Entries for locating described items:
┌──
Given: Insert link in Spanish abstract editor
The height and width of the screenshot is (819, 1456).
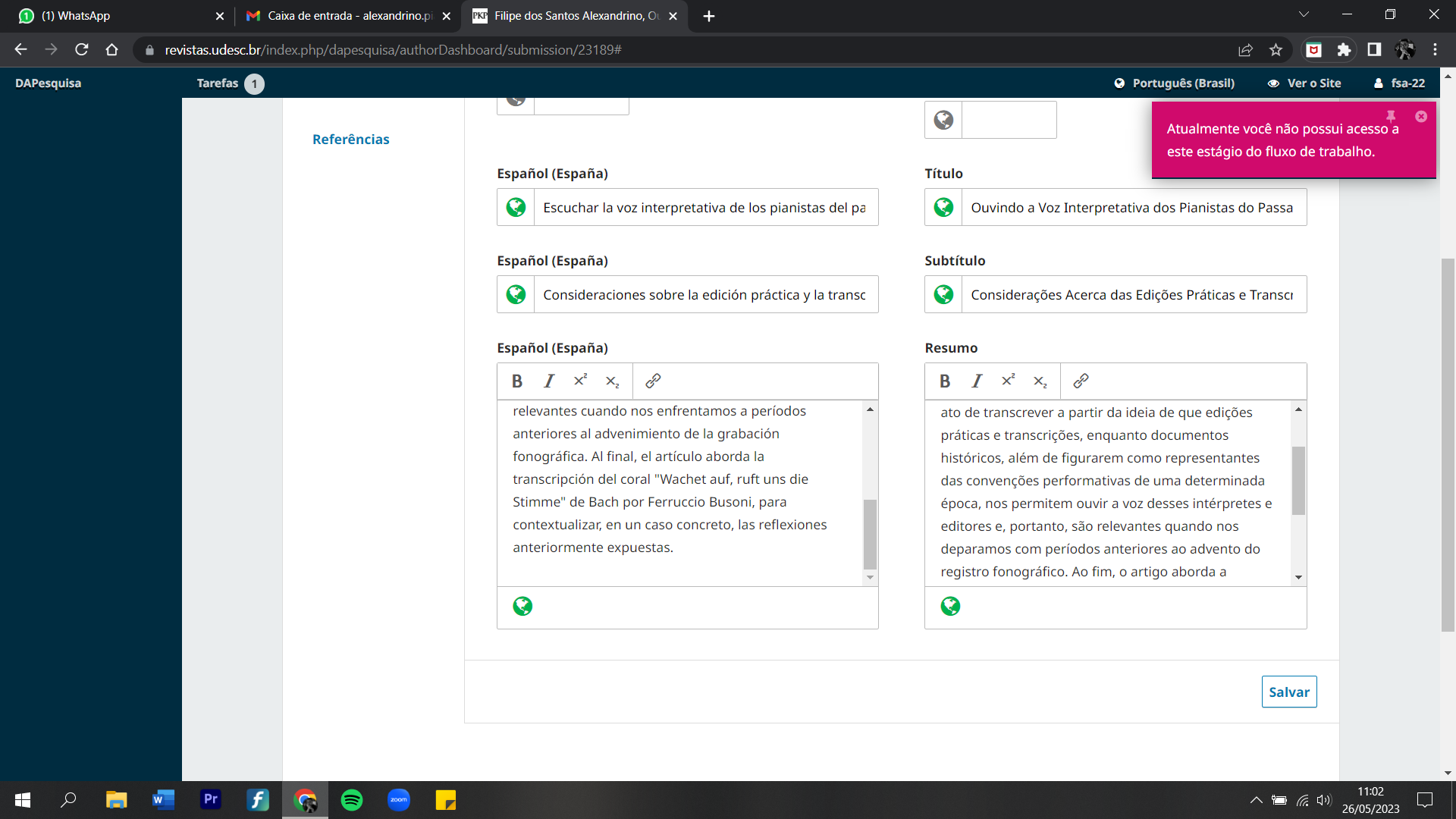Looking at the screenshot, I should click(653, 381).
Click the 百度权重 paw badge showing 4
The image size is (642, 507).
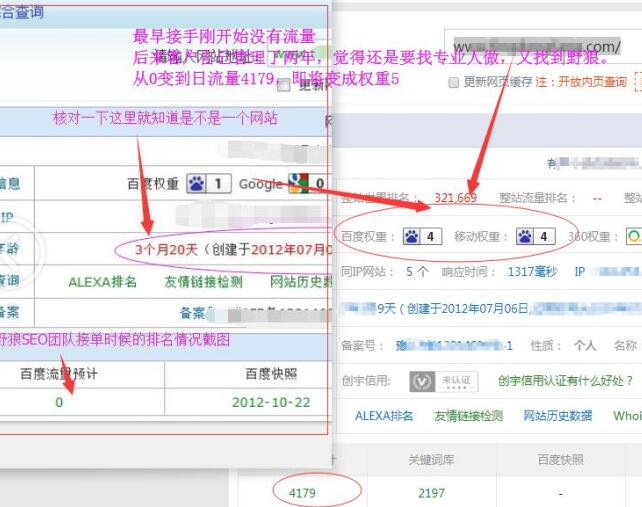pos(422,237)
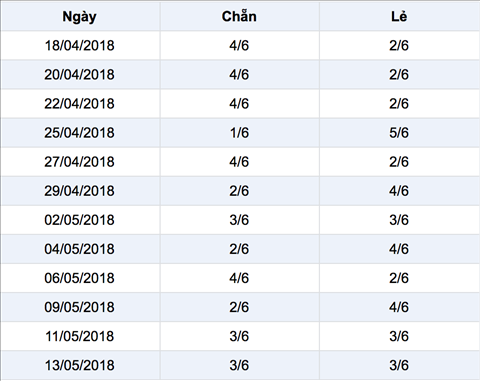Select the date cell 06/05/2018
480x381 pixels.
pos(79,278)
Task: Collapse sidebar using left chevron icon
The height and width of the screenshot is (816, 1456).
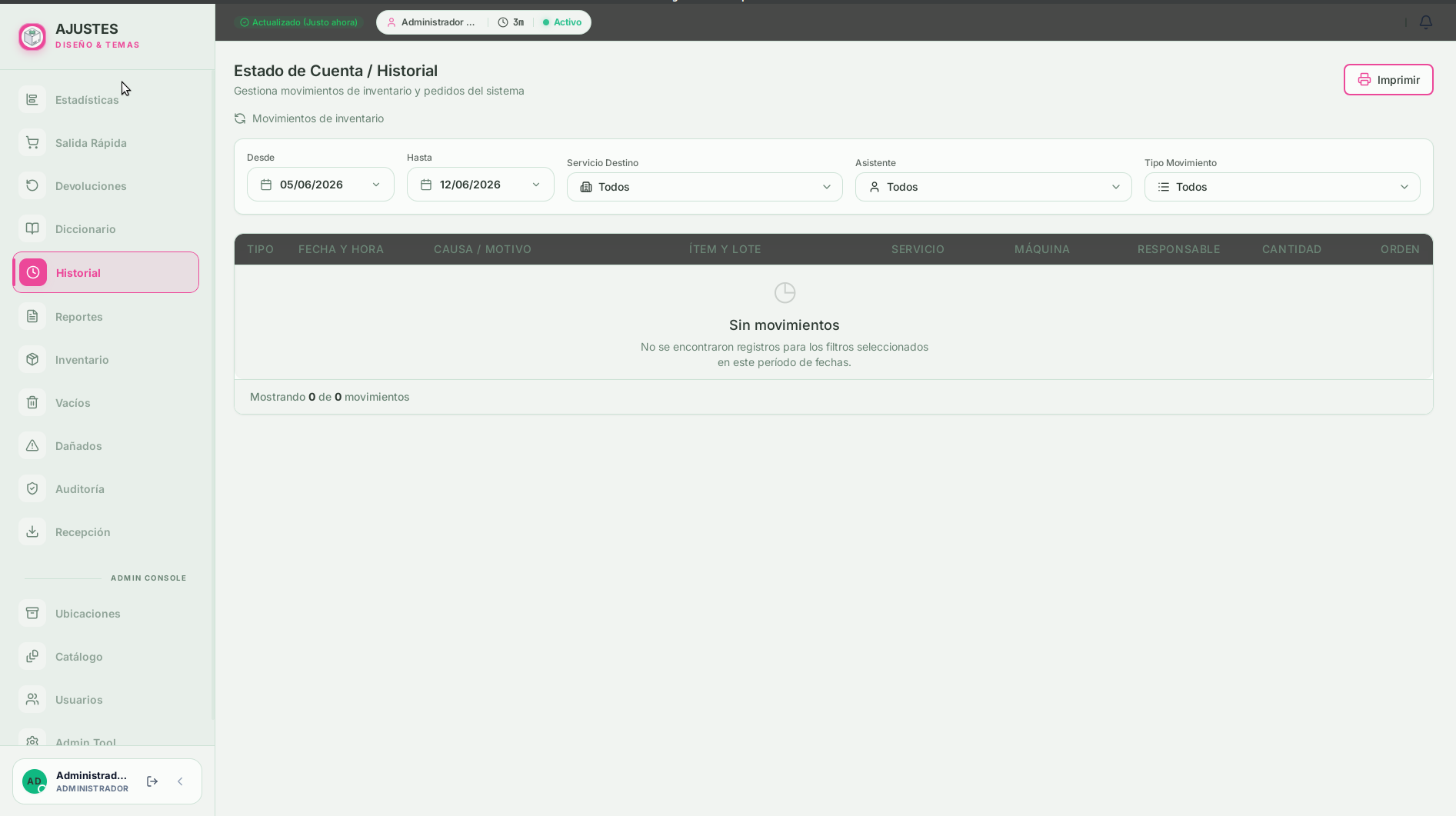Action: 180,781
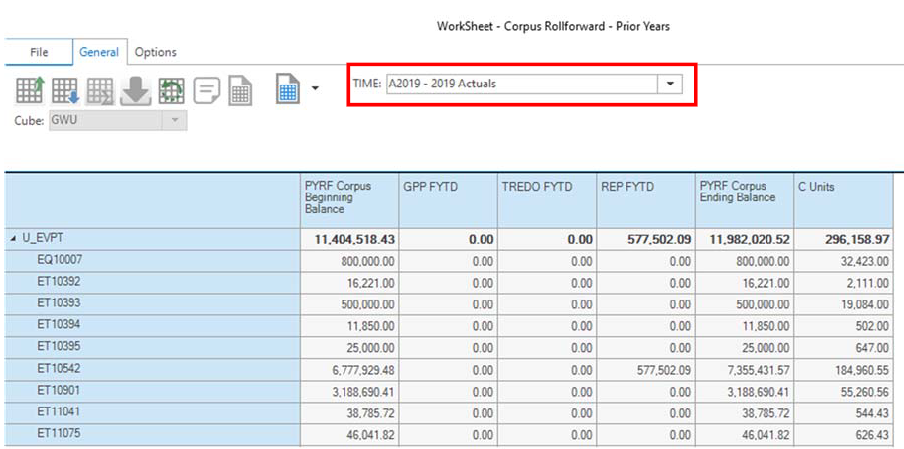
Task: Select the EQ10007 row header
Action: (58, 261)
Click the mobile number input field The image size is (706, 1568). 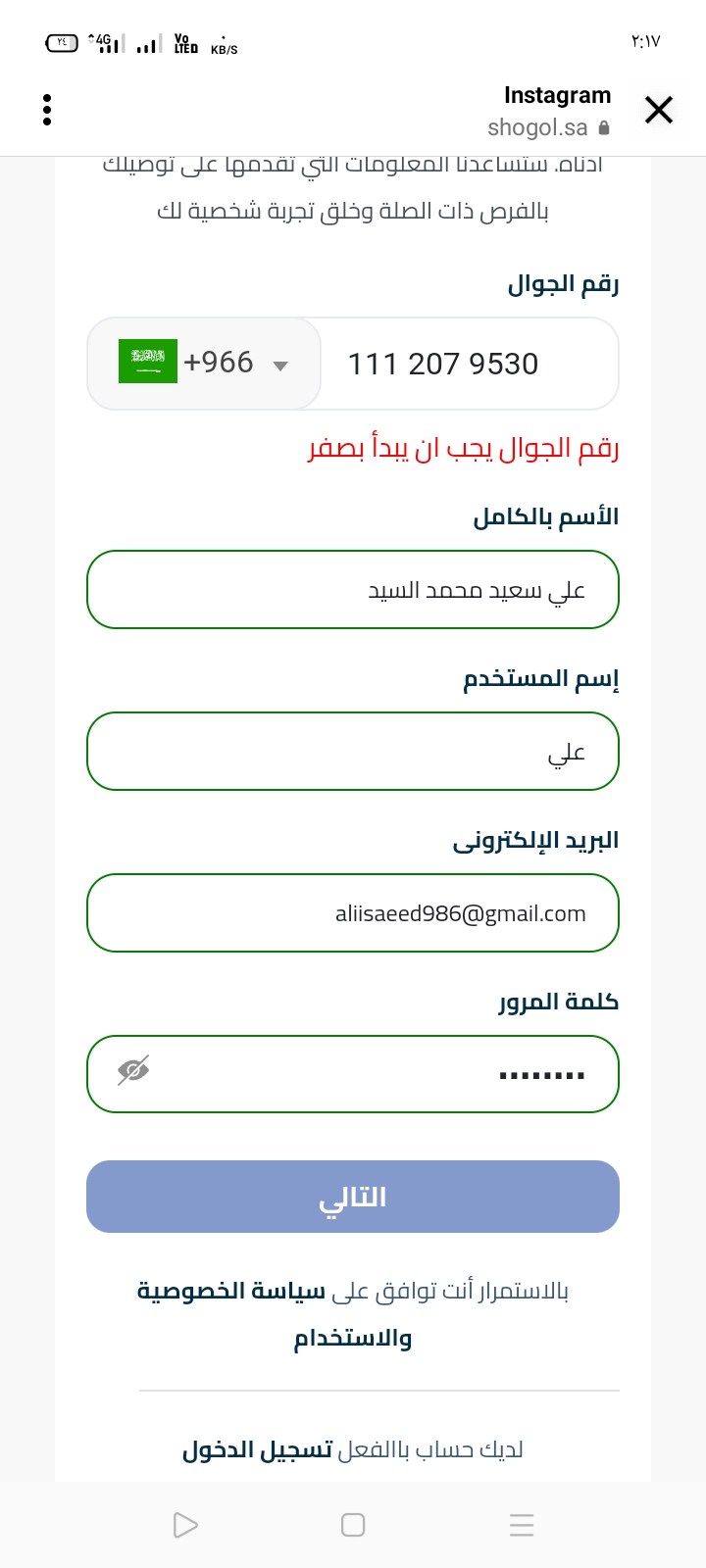pos(469,364)
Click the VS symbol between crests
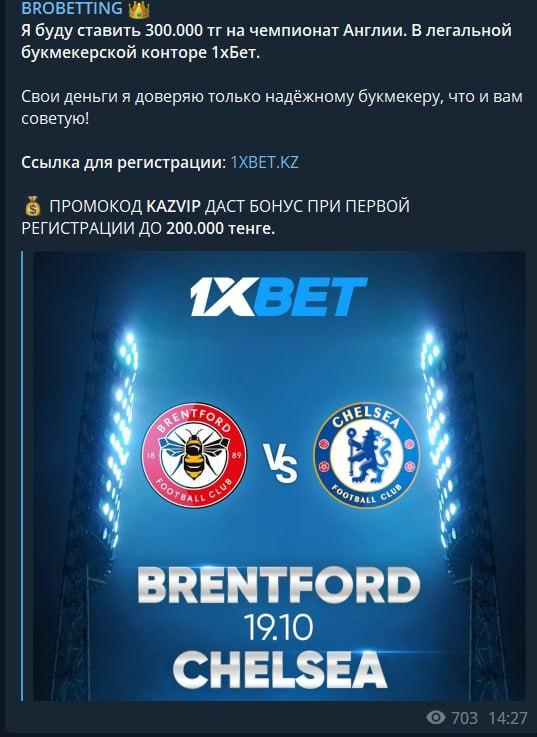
└──
> TASK DETAILS
Turn the entries from the start through the line containing "Action: (58, 261)" into a JSON list of strings, one string per line and no blank lines. Leave the pictures out of the answer.

> RESULT BELOW
[
  "Given: Insert link in Spanish abstract editor",
  "The height and width of the screenshot is (819, 1456).",
  "Looking at the screenshot, I should click(653, 381).",
  "Click the 百度权重 paw badge showing 4",
  "The image size is (642, 507).",
  "pos(422,237)",
  "Select the date cell 06/05/2018",
  "480x381 pixels.",
  "pos(79,278)",
  "Task: Collapse sidebar using left chevron icon",
  "The height and width of the screenshot is (816, 1456).",
  "Action: 180,781",
  "Task: Select the EQ10007 row header",
  "Action: (58, 261)"
]